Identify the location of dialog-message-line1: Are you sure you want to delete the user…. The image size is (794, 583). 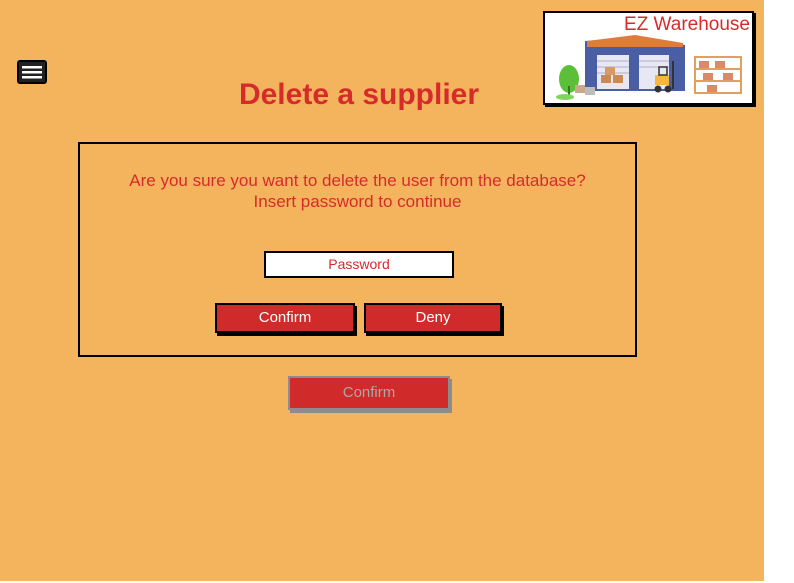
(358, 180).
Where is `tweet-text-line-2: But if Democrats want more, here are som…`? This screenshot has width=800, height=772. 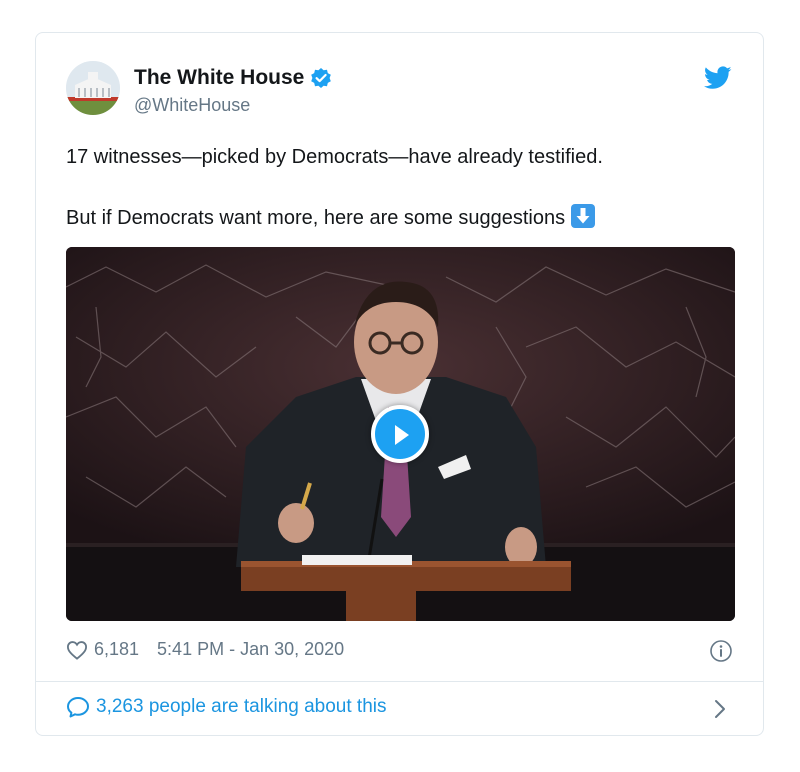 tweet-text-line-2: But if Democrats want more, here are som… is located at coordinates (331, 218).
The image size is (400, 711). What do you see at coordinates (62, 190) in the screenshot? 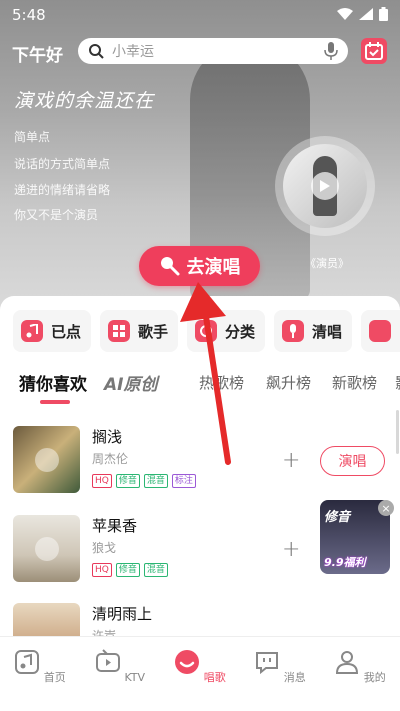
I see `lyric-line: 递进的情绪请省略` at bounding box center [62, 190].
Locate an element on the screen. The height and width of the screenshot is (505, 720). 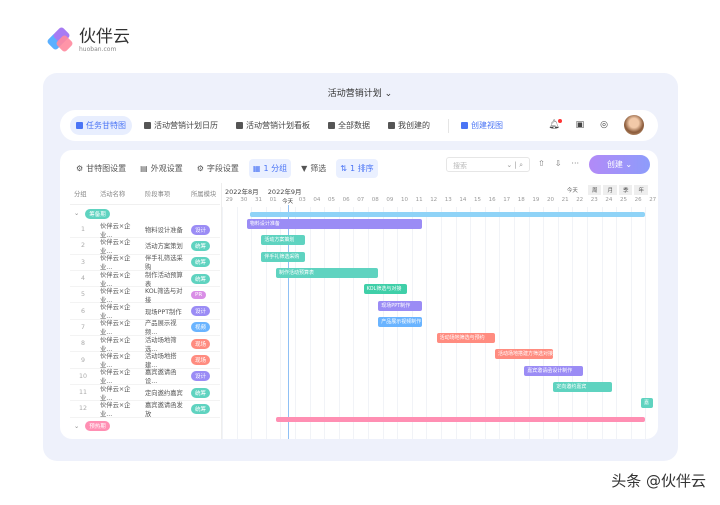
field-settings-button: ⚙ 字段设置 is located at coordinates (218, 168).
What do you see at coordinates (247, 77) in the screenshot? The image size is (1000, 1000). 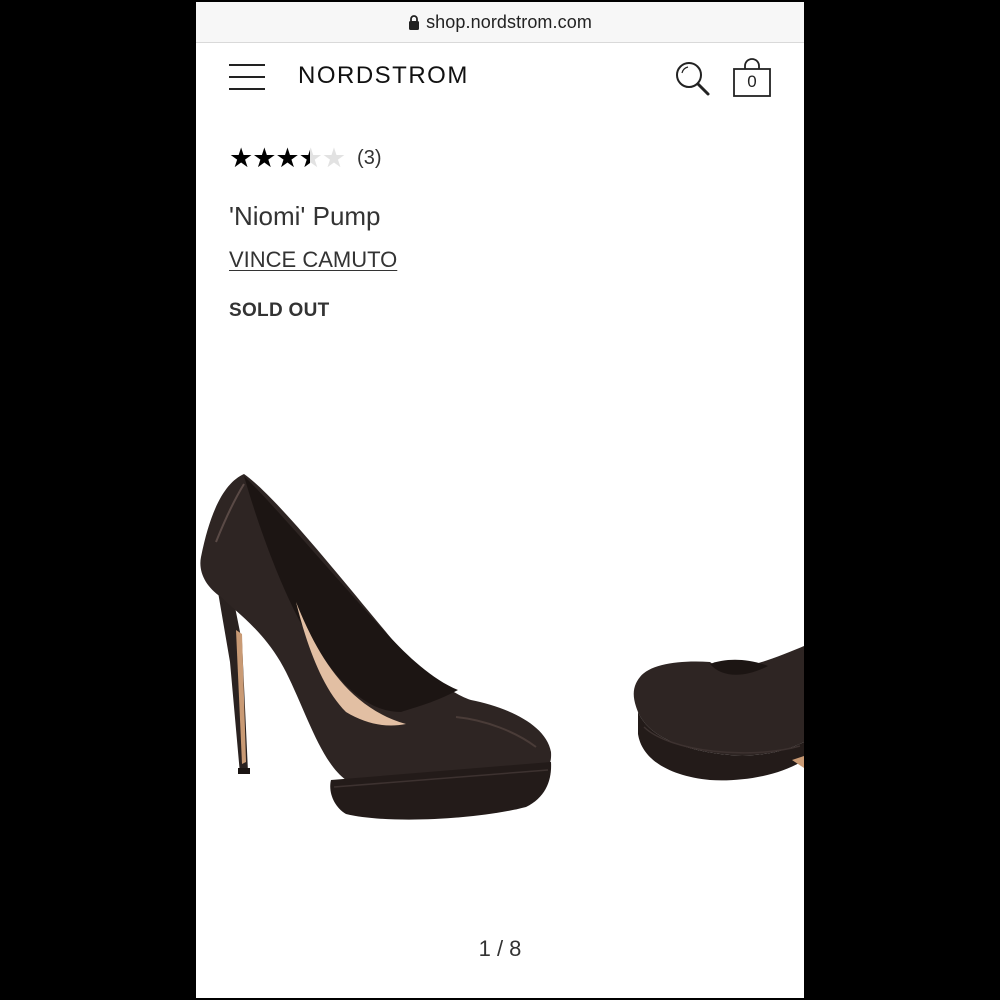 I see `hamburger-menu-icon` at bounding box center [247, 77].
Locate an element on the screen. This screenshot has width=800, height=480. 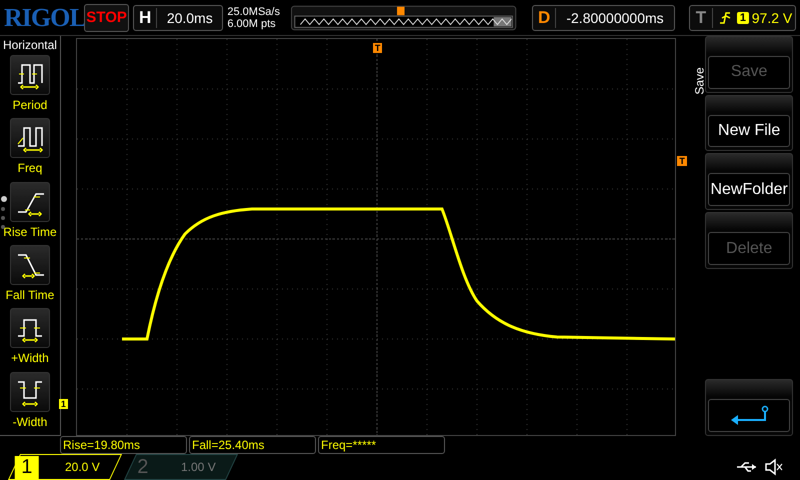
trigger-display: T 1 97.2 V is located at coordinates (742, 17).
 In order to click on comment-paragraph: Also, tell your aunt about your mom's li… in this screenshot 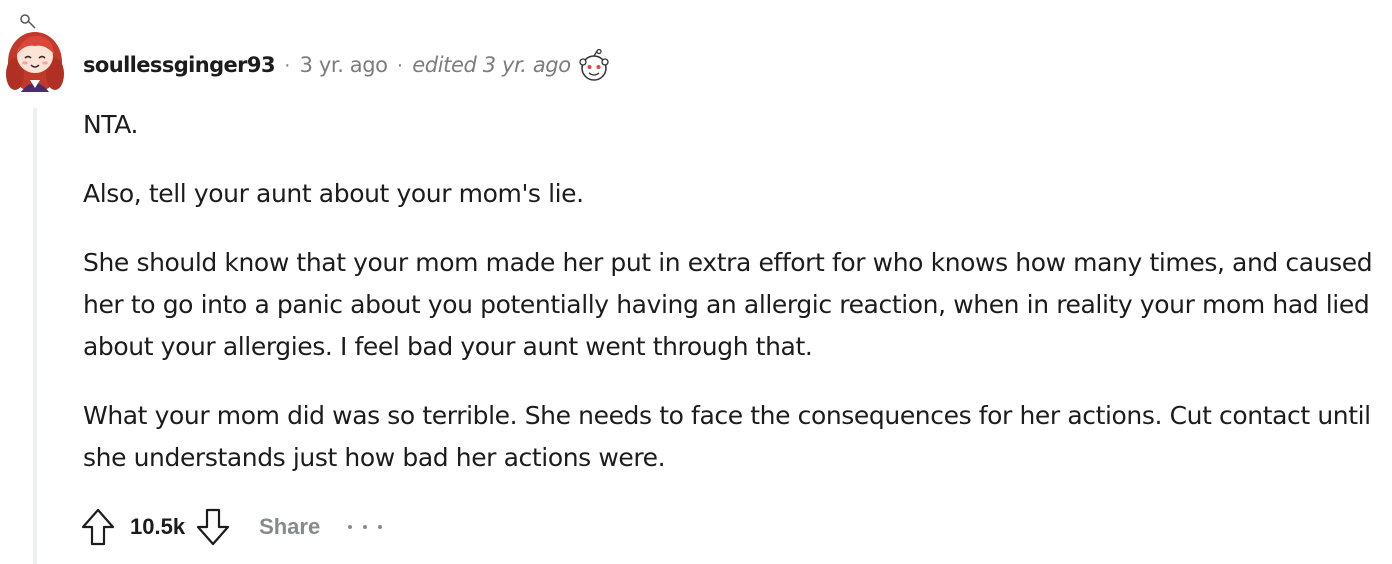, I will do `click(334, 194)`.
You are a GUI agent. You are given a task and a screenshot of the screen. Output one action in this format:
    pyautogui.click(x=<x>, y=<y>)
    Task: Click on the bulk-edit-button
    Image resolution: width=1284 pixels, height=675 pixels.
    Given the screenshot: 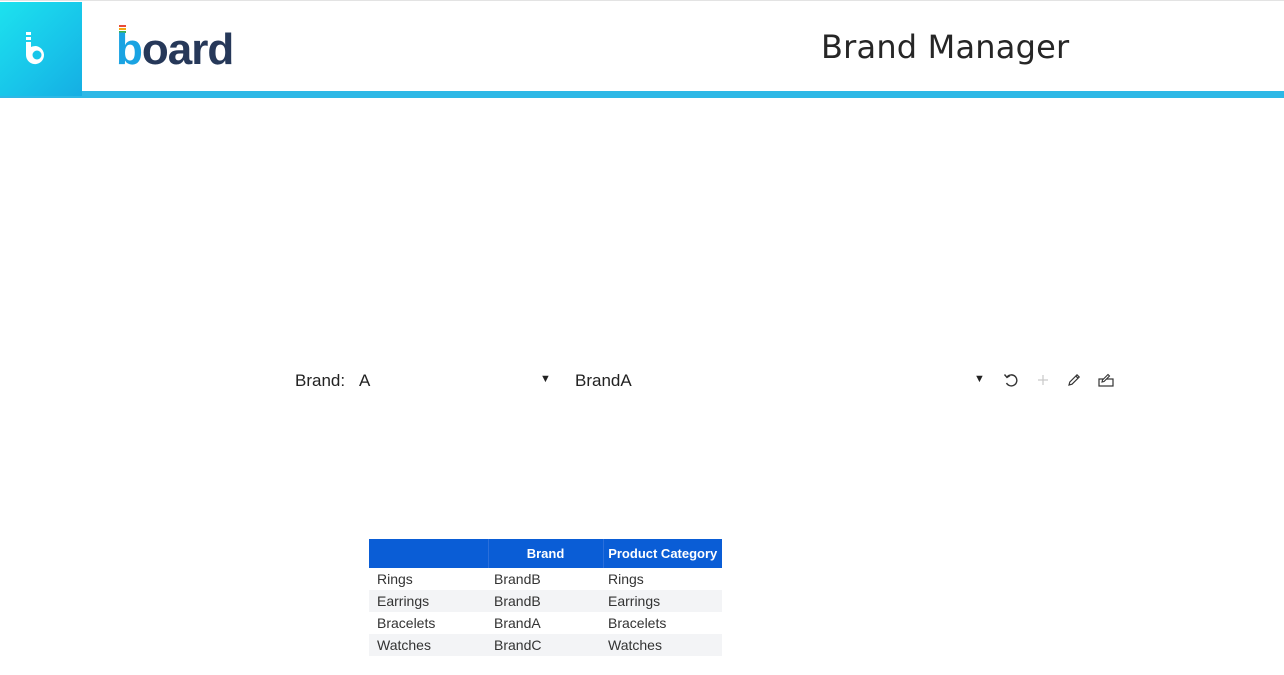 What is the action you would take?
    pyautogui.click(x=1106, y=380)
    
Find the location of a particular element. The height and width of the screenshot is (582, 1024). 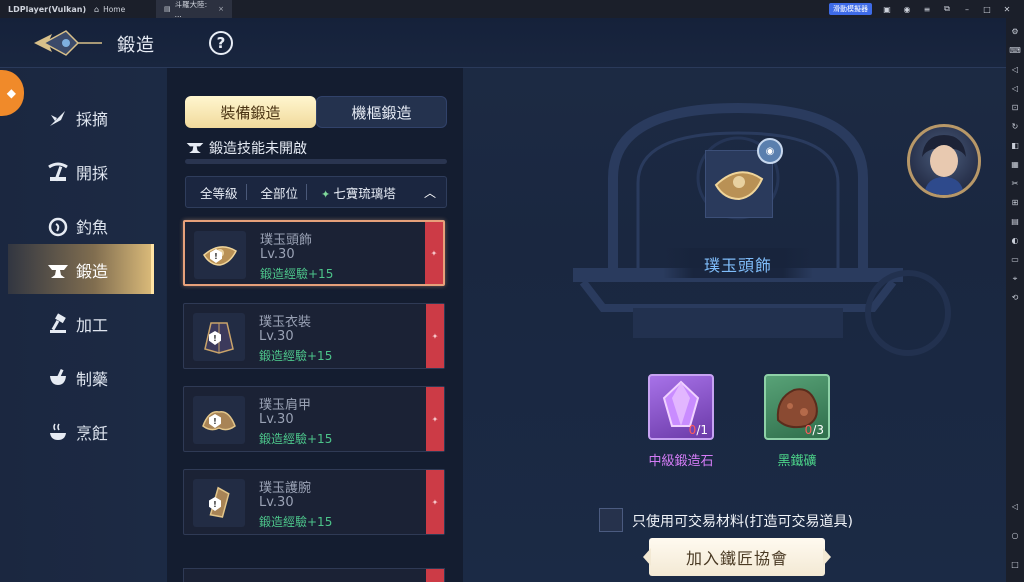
========================================================================
Problem to solve:
Print the records between the line holding "Locate an element on the screen. This" and the line holding "trigger-display: T 1", inclusive, copying them exactly. Leave the pictures out of your answer.

Problem solution:
Locate an element on the screen. This screenshot has width=800, height=480. 
trigger-display: T 1 97.2 V is located at coordinates (742, 17).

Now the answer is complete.